§ **What is expected**
Look through the data and write out every line with the word "كيفية" in it.

§ **Given data**
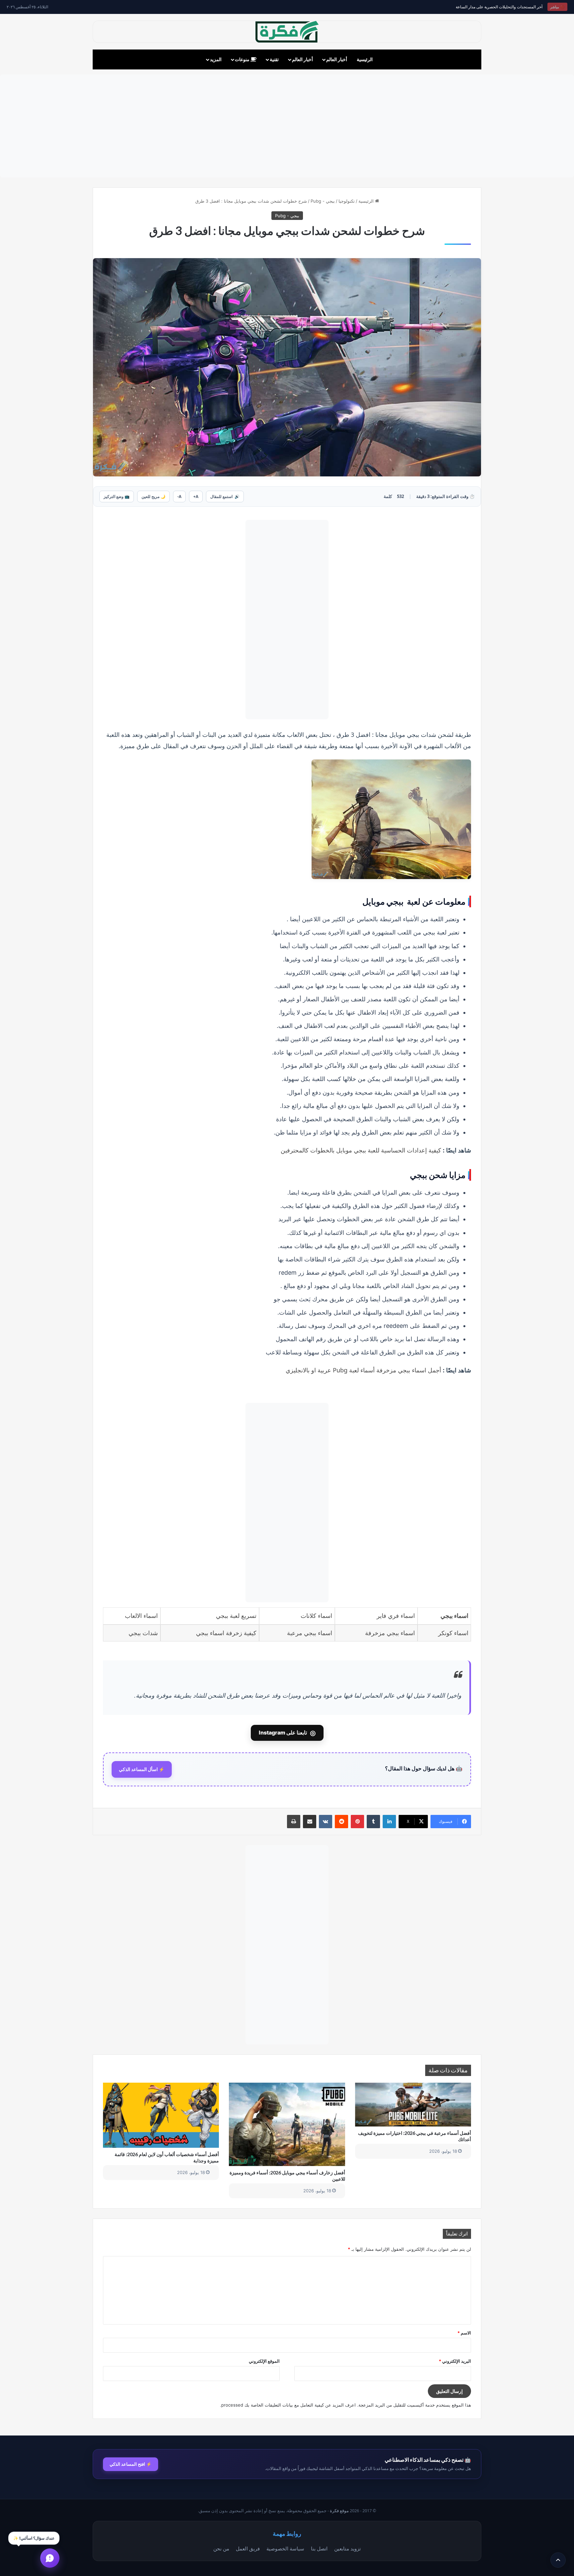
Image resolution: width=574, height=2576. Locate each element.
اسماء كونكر (453, 1633)
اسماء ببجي (454, 1615)
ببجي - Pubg (323, 201)
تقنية (274, 59)
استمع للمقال (224, 496)
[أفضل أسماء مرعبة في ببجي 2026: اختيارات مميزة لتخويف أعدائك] (413, 2105)
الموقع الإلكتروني (264, 2361)
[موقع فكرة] (287, 32)
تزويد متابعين (347, 2548)
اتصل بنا (319, 2548)
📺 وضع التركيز (117, 496)
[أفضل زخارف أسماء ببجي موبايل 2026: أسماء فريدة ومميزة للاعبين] (287, 2124)
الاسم (464, 2332)
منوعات (242, 59)
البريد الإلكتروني (455, 2361)
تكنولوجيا (346, 201)
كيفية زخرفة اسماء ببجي (226, 1633)
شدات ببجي (143, 1633)
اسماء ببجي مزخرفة (390, 1633)
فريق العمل (248, 2548)
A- (179, 496)
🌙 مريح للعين (153, 496)
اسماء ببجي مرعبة (309, 1633)
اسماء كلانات (316, 1615)
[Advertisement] (287, 125)
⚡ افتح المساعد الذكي (130, 2464)
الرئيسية (365, 59)
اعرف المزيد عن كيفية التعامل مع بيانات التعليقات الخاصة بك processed (288, 2405)
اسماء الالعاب (141, 1615)
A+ (195, 496)
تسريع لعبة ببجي (236, 1615)
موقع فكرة (339, 2511)
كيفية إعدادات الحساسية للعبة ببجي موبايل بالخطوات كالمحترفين (361, 1150)
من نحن (221, 2548)
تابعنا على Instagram (287, 1733)
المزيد (216, 59)
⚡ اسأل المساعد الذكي (141, 1769)
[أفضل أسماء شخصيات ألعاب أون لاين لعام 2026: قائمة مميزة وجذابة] (161, 2115)
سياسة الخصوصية (285, 2548)
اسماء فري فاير (396, 1615)
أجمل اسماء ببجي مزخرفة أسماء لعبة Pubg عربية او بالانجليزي (363, 1370)
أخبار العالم (336, 59)
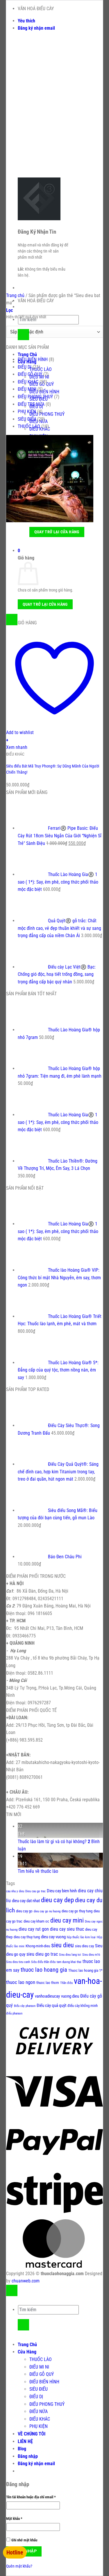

§ **Response**
كيفية زخرفة اسماء ببجي (226, 1633)
اعرف المزيد عن كيفية التعامل مع بيانات التعليقات الخاصة بك processed (288, 2405)
كيفية إعدادات الحساسية للعبة ببجي موبايل بالخطوات كالمحترفين (361, 1150)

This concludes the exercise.